Task objective: Lines from the one containing "GidiPoint.com (50, 182)" through the end of the data below are to be transcribed exactly; leave out all others.
◇ ◇ ◇
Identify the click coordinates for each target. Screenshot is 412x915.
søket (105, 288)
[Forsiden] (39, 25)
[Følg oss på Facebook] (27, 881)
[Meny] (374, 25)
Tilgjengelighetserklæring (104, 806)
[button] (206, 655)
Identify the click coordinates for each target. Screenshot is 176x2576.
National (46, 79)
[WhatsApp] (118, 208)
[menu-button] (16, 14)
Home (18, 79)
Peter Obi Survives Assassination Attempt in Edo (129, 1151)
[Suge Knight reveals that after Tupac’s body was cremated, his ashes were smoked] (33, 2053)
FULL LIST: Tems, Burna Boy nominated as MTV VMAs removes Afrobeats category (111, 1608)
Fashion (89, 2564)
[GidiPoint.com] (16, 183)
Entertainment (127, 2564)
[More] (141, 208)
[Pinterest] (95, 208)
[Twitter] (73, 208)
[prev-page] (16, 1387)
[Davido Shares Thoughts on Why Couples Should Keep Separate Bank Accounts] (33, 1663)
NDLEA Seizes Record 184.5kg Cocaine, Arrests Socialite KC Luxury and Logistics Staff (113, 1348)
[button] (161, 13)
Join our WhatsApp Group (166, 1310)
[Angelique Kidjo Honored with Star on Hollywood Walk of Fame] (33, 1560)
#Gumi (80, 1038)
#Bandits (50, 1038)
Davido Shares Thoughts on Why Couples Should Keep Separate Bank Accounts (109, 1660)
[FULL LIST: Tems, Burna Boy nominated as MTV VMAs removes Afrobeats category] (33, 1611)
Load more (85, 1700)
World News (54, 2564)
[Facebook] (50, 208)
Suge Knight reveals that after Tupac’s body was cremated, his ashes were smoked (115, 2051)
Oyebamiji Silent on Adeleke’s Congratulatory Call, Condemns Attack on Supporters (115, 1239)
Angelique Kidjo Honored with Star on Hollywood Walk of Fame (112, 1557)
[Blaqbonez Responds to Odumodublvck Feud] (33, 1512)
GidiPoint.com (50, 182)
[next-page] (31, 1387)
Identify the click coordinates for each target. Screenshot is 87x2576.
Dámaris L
◇ ◇ ◇
Written response:
GidiPoint.com (50, 182)
[next-page] (31, 1387)
Identify the click coordinates for each target. Screenshot is 87x2576.
Dámaris L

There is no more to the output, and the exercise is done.